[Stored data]
================================

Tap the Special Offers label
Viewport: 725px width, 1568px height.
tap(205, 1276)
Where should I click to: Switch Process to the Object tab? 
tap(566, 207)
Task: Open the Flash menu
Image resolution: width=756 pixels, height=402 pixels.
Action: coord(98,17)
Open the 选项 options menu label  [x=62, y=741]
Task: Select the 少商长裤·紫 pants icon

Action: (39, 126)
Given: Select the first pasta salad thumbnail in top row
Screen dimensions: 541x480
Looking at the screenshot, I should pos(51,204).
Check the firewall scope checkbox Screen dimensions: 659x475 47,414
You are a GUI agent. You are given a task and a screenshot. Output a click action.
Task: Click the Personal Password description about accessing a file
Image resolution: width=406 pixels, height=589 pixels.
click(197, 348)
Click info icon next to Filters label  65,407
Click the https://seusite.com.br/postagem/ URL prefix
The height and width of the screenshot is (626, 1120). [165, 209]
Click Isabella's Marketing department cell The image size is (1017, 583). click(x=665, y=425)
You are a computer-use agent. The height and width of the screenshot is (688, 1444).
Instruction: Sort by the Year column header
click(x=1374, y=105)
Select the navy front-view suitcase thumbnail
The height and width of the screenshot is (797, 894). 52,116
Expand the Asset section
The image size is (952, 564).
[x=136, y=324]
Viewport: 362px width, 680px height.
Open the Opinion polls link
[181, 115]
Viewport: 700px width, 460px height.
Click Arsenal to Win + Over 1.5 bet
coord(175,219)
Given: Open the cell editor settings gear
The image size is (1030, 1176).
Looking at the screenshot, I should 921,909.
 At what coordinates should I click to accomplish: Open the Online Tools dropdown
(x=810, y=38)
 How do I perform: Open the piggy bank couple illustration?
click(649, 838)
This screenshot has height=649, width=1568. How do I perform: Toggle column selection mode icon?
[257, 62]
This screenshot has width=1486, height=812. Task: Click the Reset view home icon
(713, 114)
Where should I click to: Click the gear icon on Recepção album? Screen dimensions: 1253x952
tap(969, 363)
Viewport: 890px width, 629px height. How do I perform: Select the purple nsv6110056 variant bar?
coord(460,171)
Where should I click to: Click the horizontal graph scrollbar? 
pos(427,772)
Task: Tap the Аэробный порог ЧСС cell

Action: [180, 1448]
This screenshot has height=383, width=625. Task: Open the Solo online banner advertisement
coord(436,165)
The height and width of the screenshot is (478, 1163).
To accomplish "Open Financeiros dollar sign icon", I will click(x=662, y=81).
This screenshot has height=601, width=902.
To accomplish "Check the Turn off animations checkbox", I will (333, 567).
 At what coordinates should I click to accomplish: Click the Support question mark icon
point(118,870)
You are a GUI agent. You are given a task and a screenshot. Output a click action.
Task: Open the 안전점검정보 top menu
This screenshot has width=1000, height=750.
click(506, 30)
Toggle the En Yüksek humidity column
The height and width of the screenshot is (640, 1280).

================================

■ EXERCISE BRIEF: Please show every line above that includes the word "Check".

■ SOLUTION TO THE PROBLEM:
Check the firewall scope checkbox Screen dimensions: 659x475 47,414
To accomplish "Check the Turn off animations checkbox", I will (333, 567).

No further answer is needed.